L'intelligence est une chose étrange dont personne ne sait vraiment ce que c'est. Et, pour moi, ce qui compte le plus, c'est le développement de l'intelligence émotionnelle (qui dépend de l'amygdale), en gardant également à l'esprit que le câblage du cerveau est construit à partir du cerveau émotionnel vers le haut.

-Est-ce que l'allaitement est également important pour la santé mentale et émotionnelle du bébé?
-La santé mentale du bébé nécessite différents apports et le premier et le plus important d'entre eux est de se sentir en sécurité. C'est le plus essentiel et celui qui joue le rôle le plus important à long terme et dans la mise en œuvre de tous nos besoins biologiques fondamentaux. L'allaitement offre cette sécurité bien plus que tout autre élément. L'allaitement est en effet l'une des meilleures façons de nourrir un bébé, mais c'est aussi bien plus.

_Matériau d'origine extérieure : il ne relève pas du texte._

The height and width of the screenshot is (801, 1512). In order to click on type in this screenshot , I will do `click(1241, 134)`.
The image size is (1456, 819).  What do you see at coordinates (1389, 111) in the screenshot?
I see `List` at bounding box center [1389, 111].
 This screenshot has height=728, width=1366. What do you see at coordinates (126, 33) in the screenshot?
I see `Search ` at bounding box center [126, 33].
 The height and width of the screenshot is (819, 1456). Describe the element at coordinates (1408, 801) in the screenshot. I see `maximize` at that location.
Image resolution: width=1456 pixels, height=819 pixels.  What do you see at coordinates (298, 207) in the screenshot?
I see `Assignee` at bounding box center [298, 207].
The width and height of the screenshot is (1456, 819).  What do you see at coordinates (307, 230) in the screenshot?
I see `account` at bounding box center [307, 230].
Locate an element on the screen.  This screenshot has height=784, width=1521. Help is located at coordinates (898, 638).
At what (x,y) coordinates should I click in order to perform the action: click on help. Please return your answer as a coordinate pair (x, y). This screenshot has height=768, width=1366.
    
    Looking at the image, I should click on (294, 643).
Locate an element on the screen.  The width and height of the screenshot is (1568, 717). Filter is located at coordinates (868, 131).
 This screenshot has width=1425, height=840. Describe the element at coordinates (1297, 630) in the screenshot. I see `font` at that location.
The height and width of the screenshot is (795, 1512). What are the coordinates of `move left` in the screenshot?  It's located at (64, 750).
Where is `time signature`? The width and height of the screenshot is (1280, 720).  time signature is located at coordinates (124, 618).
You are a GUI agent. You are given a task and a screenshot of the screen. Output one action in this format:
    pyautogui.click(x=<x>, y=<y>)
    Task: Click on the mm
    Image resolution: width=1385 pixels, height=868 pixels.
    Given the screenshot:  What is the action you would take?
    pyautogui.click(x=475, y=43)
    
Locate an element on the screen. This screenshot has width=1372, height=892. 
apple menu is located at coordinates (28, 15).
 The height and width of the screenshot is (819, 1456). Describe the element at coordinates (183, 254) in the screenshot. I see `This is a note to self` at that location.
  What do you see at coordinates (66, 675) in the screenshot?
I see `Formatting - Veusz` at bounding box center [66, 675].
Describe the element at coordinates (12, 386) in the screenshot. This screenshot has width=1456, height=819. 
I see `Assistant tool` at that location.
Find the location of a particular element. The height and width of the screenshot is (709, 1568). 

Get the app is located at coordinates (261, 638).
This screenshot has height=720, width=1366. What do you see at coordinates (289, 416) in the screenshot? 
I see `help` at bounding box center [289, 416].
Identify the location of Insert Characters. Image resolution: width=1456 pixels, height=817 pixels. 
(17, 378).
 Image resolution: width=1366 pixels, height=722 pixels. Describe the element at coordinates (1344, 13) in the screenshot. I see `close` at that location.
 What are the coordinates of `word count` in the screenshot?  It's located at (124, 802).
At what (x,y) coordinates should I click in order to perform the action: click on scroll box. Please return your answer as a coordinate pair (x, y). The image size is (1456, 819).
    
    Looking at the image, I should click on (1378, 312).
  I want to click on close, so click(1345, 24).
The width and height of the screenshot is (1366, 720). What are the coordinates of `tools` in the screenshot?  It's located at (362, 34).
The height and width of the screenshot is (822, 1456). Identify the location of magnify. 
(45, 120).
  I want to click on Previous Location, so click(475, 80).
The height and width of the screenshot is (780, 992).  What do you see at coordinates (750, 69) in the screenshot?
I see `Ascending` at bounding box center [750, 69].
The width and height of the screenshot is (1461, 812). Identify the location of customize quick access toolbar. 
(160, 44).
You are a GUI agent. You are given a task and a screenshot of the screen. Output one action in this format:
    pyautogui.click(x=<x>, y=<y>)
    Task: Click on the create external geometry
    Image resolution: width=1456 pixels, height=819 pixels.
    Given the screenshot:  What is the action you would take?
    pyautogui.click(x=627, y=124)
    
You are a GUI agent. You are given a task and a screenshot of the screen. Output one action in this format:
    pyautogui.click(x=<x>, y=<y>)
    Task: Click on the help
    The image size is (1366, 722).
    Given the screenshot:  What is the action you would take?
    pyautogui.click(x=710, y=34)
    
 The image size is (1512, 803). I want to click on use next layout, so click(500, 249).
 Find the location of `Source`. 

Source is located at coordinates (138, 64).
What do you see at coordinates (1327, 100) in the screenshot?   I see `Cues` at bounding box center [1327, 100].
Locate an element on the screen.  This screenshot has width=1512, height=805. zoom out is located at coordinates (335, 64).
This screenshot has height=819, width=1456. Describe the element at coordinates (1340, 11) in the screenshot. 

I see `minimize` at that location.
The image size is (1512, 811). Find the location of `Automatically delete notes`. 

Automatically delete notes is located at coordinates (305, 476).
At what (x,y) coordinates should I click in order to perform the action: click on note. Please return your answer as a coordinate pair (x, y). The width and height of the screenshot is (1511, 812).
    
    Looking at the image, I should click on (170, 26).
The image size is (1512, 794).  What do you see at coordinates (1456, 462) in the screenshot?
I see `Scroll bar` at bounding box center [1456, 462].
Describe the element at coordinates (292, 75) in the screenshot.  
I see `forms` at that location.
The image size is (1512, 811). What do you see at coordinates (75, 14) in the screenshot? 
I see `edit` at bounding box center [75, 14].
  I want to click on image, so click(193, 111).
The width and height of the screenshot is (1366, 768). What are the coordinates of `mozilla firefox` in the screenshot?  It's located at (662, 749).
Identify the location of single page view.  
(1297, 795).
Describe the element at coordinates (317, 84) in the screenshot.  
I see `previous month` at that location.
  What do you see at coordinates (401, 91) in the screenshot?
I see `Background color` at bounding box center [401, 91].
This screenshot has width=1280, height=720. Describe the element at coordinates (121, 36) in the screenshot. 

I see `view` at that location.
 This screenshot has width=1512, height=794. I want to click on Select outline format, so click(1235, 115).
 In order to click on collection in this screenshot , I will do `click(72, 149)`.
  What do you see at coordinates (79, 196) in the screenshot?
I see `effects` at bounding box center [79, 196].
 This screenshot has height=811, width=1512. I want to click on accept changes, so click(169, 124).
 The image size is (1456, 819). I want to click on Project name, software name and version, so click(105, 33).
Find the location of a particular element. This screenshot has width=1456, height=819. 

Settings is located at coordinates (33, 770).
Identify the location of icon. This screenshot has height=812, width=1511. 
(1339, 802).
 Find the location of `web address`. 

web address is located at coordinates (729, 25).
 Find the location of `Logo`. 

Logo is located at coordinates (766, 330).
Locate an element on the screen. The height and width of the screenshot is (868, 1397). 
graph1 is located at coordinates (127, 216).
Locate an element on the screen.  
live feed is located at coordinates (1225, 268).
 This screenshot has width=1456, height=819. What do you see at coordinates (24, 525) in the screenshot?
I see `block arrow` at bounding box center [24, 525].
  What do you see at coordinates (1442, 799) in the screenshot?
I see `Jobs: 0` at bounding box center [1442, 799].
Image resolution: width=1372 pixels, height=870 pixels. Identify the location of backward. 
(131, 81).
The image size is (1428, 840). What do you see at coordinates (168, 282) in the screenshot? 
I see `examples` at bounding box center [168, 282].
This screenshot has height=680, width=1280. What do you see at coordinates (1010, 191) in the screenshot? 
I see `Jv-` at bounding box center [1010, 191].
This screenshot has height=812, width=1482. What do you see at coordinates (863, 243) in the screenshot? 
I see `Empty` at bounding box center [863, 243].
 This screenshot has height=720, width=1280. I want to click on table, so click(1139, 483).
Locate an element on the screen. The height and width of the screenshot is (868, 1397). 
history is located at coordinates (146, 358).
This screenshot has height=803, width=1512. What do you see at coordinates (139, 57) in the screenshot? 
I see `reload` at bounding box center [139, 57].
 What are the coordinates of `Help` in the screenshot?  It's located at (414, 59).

-Quel rôle le père doit-il jouer dans la méthode du peau à peau?
-Il est nécessaire que le père passe une heure à pratiquer la méthode peau-à-peau dans les premières heures après la naissance du bébé. Votre cerveau a également une neuroplasticité qui doit être activée par ce contact. Cependant, la mère doit être celle qui passe le plus de temps peau à peau avec le bébé.

Un enseignant suédois a dit un jour: "La famille est née dans la salle d'accouchement."

-Combien moins d'intervention à la naissance plus de santé physique et mentale pour toujours?
-Des interventions sont nécessaires à certaines occasions. Il doit être clair que nous ne voulons pas éviter les interventions en général. Mais il faut d'abord établir quels tests sont vraiment nécessaires après la naissance et ensuite on peut les faire pendant que le bébé est en contact peau à peau et pendant l'allaitement.

- Diriez-vous que si nous améliorons les conditions qui entourent notre naissance en les adaptant à nos besoins biologiques et à nos programmes épigénétiques, nos sociétés s'amélioreraient également?
-Oui. Nous savons qu'il existe un programme qui commence dans les 1 000 premières minutes de vie, mais personne ne l'a étudié, et il vaut la peine de se demander pourquoi. Il est surprenant de constater que ce que nous savons de ce programme ne provient que d'étudier avec d'autres mammifères dans les premières minutes après la naissance.